Tennessee Board of Regents institutions may soon see changes in their academic calendars, including a potential shift in fall break schedules.

Dec. 12, the members of the TBR Common Calendar Re-Evaluation Committee will meet to report their findings.

Among the problems the committee plans to address is the Tech calendar system, which is unique in comparison to all other institutions in the TBR system.

In the past, Tech has utilized a system that required students to attend Monday classes on the first Thursday of the spring semester. This was to make up for the Monday missed for Martin Luther King, Jr. Day.

The argument in favor of this system is that it balances out the number of class meetings each semester per day of the week. For example, under this system, classes would meet 14 times a semester for each day of the week.

“Tech has been doing that for a long time, but it creates problems because we have so many students who attend more than one institution,” Gretta Stanger, member of the Common Calendar Re-evaluation Committee, said. “Does someone taking classes at Vol. State and at Tech attend Thursday or Monday classes on those days?”

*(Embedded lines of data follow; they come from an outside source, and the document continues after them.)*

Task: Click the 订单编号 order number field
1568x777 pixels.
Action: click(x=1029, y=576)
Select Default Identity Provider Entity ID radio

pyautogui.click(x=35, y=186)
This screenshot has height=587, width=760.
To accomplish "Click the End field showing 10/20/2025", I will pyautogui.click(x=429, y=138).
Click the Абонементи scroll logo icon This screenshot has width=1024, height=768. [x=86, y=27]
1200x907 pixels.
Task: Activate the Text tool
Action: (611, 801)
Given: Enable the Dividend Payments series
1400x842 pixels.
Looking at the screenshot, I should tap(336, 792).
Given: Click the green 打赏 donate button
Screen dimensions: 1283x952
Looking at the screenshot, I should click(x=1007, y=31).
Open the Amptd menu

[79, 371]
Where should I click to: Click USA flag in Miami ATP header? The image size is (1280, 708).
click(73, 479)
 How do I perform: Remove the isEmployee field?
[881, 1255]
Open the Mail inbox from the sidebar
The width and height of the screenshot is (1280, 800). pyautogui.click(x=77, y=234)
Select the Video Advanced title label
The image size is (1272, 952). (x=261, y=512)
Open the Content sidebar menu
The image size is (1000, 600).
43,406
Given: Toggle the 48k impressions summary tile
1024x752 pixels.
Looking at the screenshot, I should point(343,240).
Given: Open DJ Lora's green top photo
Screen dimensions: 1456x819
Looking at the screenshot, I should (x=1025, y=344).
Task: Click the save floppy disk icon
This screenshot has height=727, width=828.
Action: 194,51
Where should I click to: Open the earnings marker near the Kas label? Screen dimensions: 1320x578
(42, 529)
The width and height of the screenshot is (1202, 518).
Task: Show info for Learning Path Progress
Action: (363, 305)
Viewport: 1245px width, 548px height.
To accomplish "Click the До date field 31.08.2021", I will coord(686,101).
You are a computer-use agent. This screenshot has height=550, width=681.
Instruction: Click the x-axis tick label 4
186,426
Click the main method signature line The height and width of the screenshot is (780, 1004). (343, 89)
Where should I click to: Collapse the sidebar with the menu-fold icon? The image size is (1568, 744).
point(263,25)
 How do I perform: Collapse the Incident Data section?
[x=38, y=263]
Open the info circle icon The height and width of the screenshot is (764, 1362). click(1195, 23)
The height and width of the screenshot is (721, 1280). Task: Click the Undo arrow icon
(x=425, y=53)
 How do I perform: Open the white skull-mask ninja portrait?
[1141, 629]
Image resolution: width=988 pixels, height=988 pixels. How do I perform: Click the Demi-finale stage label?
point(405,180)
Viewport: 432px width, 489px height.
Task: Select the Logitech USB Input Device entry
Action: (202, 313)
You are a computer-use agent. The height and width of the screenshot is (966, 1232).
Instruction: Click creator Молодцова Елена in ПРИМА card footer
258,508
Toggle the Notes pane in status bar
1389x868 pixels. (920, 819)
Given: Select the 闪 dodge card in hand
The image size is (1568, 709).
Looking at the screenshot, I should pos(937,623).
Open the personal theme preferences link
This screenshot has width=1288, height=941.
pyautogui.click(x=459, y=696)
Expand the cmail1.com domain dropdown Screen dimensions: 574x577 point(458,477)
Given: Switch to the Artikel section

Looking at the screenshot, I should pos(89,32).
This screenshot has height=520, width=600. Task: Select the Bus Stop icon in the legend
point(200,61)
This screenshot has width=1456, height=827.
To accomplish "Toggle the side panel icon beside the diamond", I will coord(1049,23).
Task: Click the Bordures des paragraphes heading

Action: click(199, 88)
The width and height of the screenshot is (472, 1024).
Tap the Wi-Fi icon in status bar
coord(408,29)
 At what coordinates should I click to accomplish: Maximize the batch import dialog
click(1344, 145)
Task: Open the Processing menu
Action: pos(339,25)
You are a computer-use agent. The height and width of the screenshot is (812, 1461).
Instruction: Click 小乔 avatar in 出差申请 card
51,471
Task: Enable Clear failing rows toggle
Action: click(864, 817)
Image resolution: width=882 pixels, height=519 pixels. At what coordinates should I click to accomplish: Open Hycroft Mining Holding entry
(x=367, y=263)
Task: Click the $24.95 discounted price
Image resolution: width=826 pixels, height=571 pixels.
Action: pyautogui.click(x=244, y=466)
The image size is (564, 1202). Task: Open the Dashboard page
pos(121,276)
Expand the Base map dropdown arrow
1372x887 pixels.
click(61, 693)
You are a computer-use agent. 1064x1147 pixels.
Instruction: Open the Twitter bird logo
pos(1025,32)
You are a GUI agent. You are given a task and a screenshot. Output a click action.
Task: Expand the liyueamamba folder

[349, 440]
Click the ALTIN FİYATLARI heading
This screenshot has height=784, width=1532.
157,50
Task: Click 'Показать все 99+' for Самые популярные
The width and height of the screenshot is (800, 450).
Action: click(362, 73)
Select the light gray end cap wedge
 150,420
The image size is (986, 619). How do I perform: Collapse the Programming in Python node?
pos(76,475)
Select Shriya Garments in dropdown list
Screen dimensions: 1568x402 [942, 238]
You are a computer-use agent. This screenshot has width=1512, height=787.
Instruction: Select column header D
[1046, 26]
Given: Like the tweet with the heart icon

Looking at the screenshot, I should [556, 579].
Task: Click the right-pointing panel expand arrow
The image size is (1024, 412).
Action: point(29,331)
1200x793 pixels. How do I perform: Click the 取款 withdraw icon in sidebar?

In fall 2010, Tech implemented a calendar with the same semester start dates, but did not utilize the practice of attending Monday classes on the first Thursday. This change offset the number of class meetings, which allowed 13 Monday classes and 15 Wednesday classes. Classes all other days of the week would still meet 14 times.

One proposal that the committee is considering is to move fall break, which currently breaks the semester in two halves, to the week of Thanksgiving. This would create a week-long break for the Thanksgiving holiday.

However, not everyone likes this idea.

“I think that a week, especially that close to finals week would be too much,” Graham Tate, senior political science major, said. “It would make it hard to come back to study for finals.”

By combining fall break with the Thanksgiving break, there would be no time off for students, faculty and staff between Labor Day and Thanksgiving.

“Without having a fall break, students will go a long time with no break at all, which will make them burned out,” Brian O’Connor, professor of mathematics, said. “Taking a whole week off right before finals gives students the opportunity to forget a lot of what they have learned.”

After the committee meets Dec. 12, its report will be passed on to TBR’s policy-making sub-councils. They will review the report and make necessary changes before sending it to the President’s Council, where it will receive final approval.

Stanger said that while the committee’s decision is not the final decision, she thinks that the revised calendar policy will not allow for options for the individual institutions. This means that schools within the TBR system would all have identical calendars.